> WHAT TO WORK ON: What to return is the tail of the data, from the line that contains "Task: Select the Get in Touch section header" down to the last line, copied exactly.

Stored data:

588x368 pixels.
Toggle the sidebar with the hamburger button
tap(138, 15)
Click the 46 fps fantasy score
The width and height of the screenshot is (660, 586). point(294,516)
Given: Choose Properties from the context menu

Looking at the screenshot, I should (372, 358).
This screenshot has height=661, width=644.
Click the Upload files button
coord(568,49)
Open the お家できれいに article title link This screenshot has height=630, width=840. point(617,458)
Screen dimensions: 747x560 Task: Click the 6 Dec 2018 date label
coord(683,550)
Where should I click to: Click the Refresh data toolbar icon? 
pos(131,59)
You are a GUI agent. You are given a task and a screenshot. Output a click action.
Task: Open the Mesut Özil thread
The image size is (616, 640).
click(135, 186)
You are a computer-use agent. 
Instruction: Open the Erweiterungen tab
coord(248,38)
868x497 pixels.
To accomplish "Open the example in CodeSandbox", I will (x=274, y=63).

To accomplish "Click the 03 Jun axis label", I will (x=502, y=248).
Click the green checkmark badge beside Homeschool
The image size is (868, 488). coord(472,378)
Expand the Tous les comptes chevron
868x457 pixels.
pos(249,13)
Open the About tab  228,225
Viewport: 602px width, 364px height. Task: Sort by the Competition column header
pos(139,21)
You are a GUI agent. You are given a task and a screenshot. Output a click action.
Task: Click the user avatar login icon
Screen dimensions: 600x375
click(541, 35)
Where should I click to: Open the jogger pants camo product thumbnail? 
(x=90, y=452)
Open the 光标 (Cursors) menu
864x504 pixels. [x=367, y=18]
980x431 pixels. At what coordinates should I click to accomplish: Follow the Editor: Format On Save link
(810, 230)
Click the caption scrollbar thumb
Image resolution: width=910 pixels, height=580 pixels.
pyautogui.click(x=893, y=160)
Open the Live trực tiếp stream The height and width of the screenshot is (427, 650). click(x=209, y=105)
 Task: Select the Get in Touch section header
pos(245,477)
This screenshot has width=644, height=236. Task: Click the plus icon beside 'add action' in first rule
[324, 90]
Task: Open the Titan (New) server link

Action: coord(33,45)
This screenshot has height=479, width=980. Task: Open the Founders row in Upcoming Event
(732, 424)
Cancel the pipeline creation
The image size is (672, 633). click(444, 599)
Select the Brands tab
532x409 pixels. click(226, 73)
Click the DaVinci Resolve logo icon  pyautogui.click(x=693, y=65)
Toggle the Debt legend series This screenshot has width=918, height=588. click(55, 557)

> COMPLETED TASK:
 Task: Select the Get in Touch section header
pos(245,477)
This screenshot has width=644, height=236. Task: Click the plus icon beside 'add action' in first rule
[324, 90]
Task: Open the Titan (New) server link

Action: coord(33,45)
This screenshot has height=479, width=980. Task: Open the Founders row in Upcoming Event
(732, 424)
Cancel the pipeline creation
The image size is (672, 633). click(444, 599)
Select the Brands tab
532x409 pixels. click(226, 73)
Click the DaVinci Resolve logo icon  pyautogui.click(x=693, y=65)
Toggle the Debt legend series This screenshot has width=918, height=588. click(55, 557)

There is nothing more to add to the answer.